>> START DOCUMENT PASSAGE

The quick answer is they are used to it. I have been a newspaper and magazine columnist since before they were born. So for all of their lives—and they are 25,23 and 20– I have been writing about my life and theirs as well. But I have some deliberate rules and boundaries. I write about my reactions, not theirs and I do not assign them any emotions or feelings. I am not a mind reader. I will ask them what they think about something and write that. I do not write anything that will embarrass or hurt them or that they want to keep private. I do feel that this piece of their lives is a tender minefield—the abandonment of their father. I asked each his permission, and each one of them has read this ebook, as well as the larger work. I write about my family, my emotions and what I know. They each have different reactions to what I write and how transparent I am. Still, there are things I will never write about that are to kept private forever. It is my story, not theirs.

Why is this book relevant to the conversation about parenting today?

I am weary of the narrative of mother as a crazy, harried buffoon. Work-life is presented as this perilous trap where you risk falling off the edge at every moment. Yes, it is hard, but so is putting blacktop on the driveway. I feel that an honest, uplifting approach to the precarious nature of raising good humans is edifying. I also feel that presenting a type of woman who can handle what is thrown in her path with humility and a call for help, is encouraging to those who handle much deeper crises. It is possible to do what you dream and also successfully parent, laughing and crying when the need presents itself.

>> END DOCUMENT PASSAGE
>> START THE RECORDS

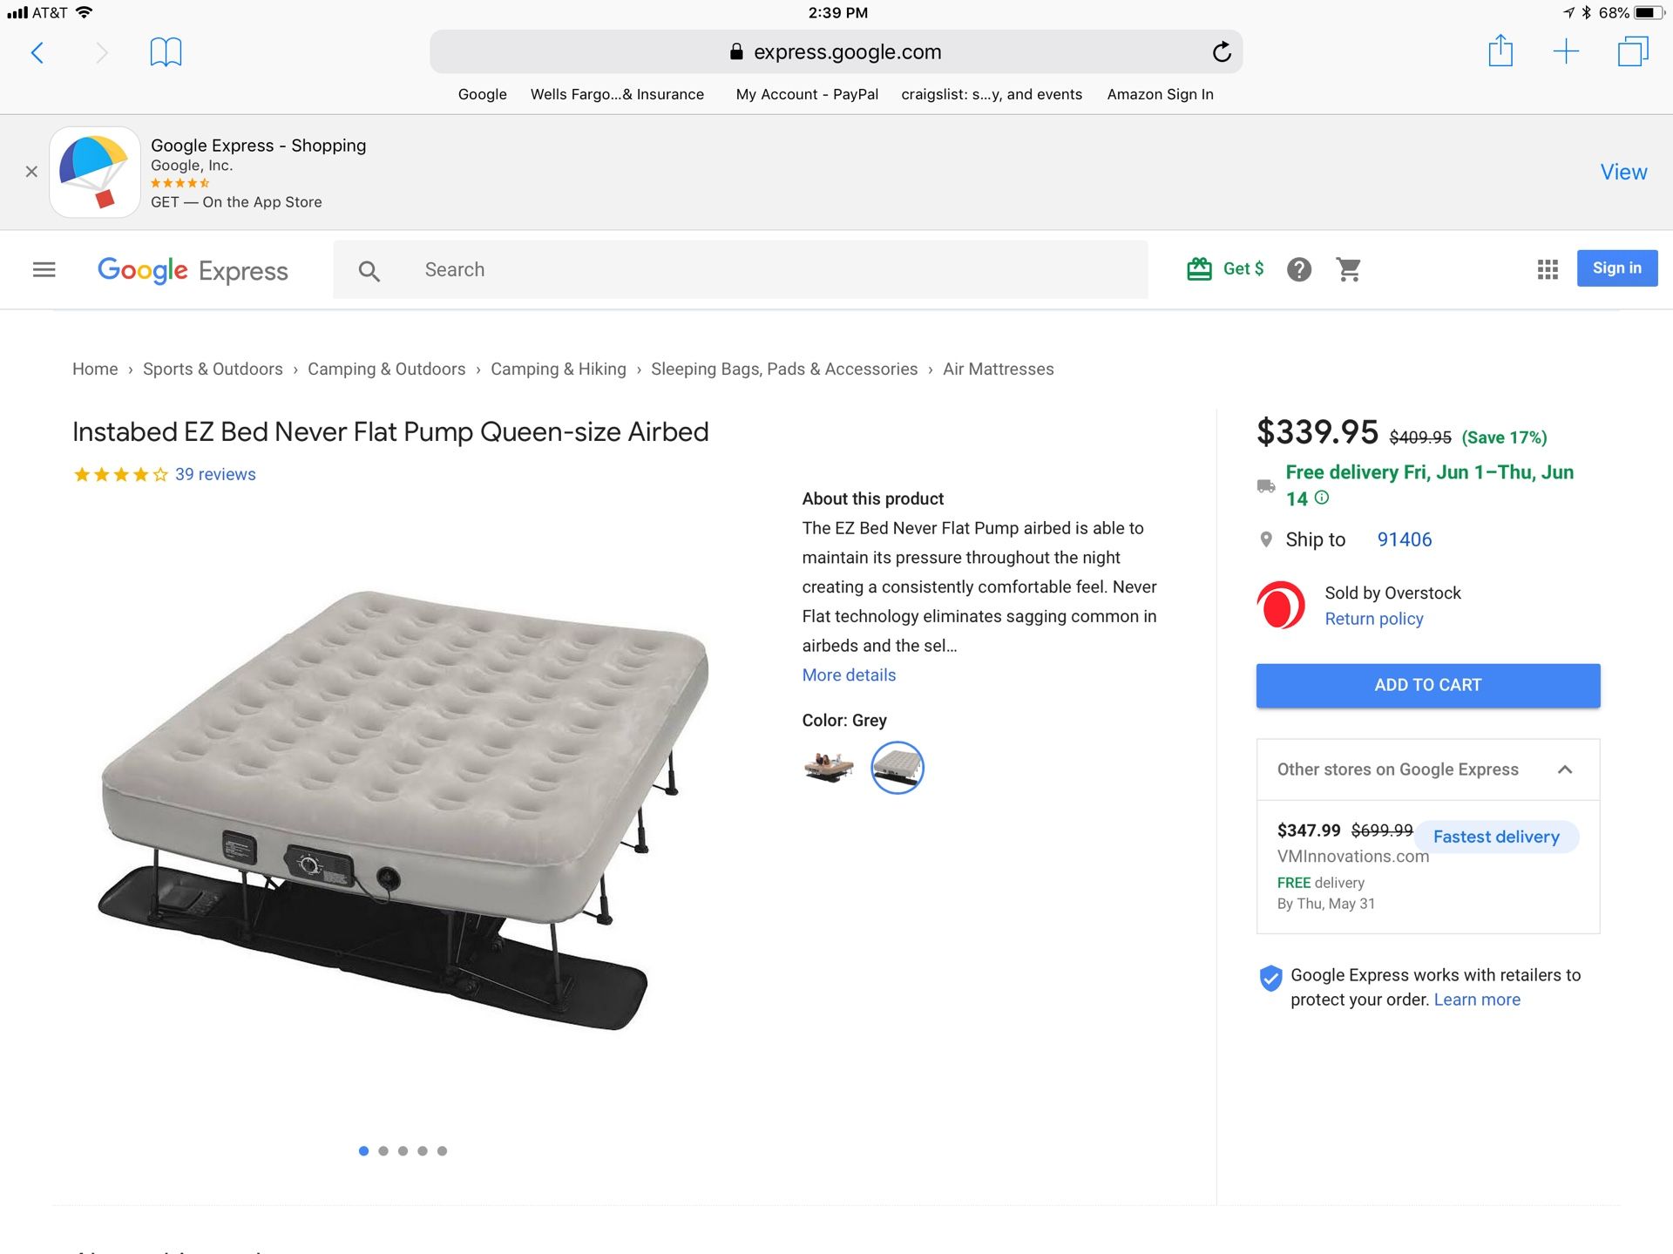
Task: Open the shopping cart icon
Action: (x=1348, y=270)
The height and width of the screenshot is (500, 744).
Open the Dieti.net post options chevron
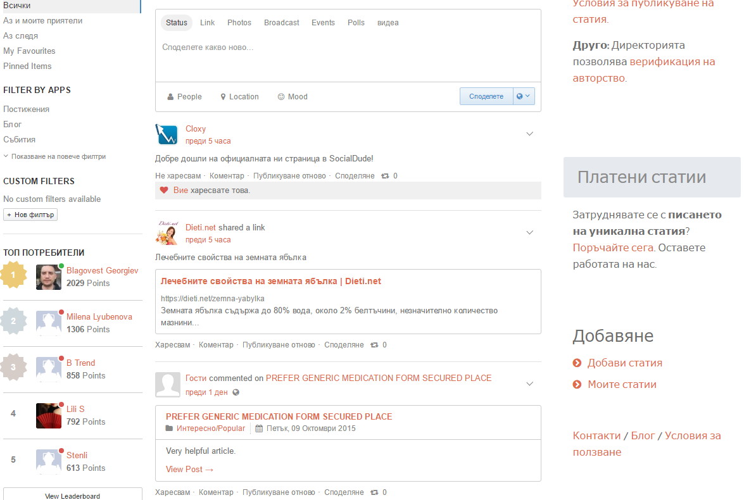(530, 232)
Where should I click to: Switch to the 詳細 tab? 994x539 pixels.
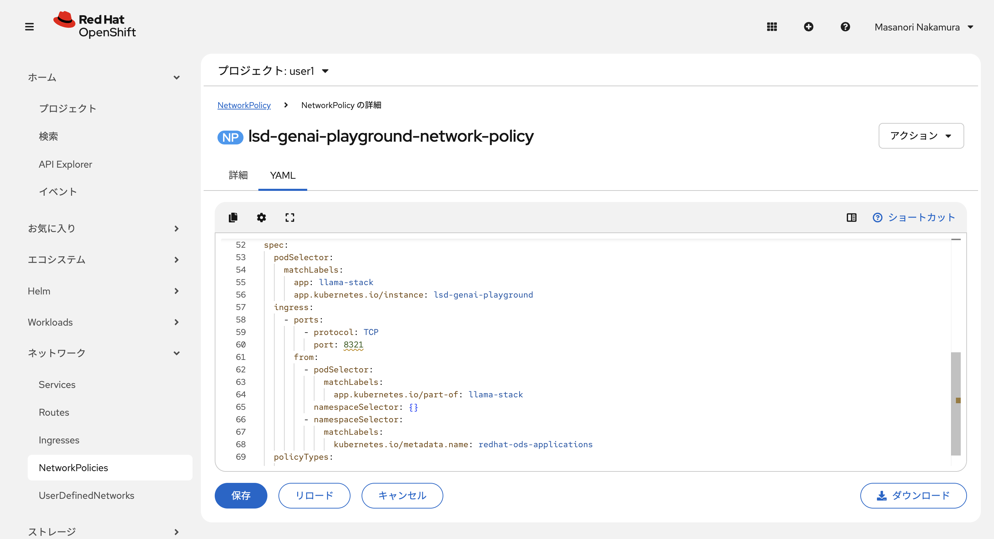pos(238,175)
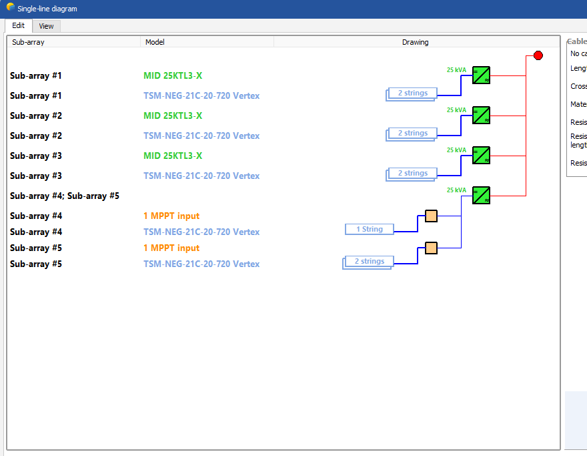Select the Sub-array #2 inverter symbol
Screen dimensions: 587x456
pyautogui.click(x=481, y=116)
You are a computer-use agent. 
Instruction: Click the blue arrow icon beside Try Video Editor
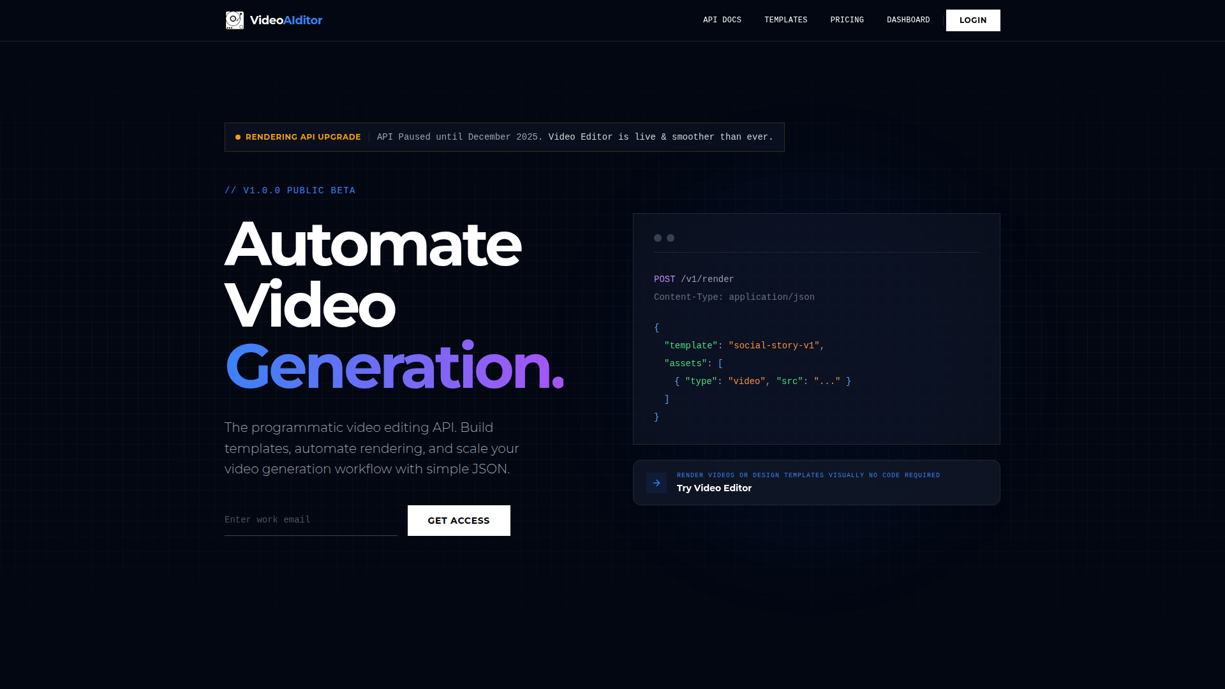(657, 483)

>> END THE RECORDS

- [DIRECTIVE 1]
Reproduce the parenting passage, beginning at the words "Why is this" and stopping after "need presents itself.", with "buffoon" replaced by "clown".
- [DIRECTIVE 2]
Rewrite the entries from the line that contains "You are a computer-use agent." through the end of the entries, keeping every line including the requests. Multiply each click coordinate in the answers by 1.05 and round to whole numbers with halves going up, and leave the pictures out.

- [TASK RESULT 1]
Why is this book relevant to the conversation about parenting today?

I am weary of the narrative of mother as a crazy, harried clown. Work-life is presented as this perilous trap where you risk falling off the edge at every moment. Yes, it is hard, but so is putting blacktop on the driveway. I feel that an honest, uplifting approach to the precarious nature of raising good humans is edifying. I also feel that presenting a type of woman who can handle what is thrown in her path with humility and a call for help, is encouraging to those who handle much deeper crises. It is possible to do what you dream and also successfully parent, laughing and crying when the need presents itself.

- [TASK RESULT 2]
You are a computer-use agent. 
Instruction: Click the blue arrow icon beside Try Video Editor
(690, 507)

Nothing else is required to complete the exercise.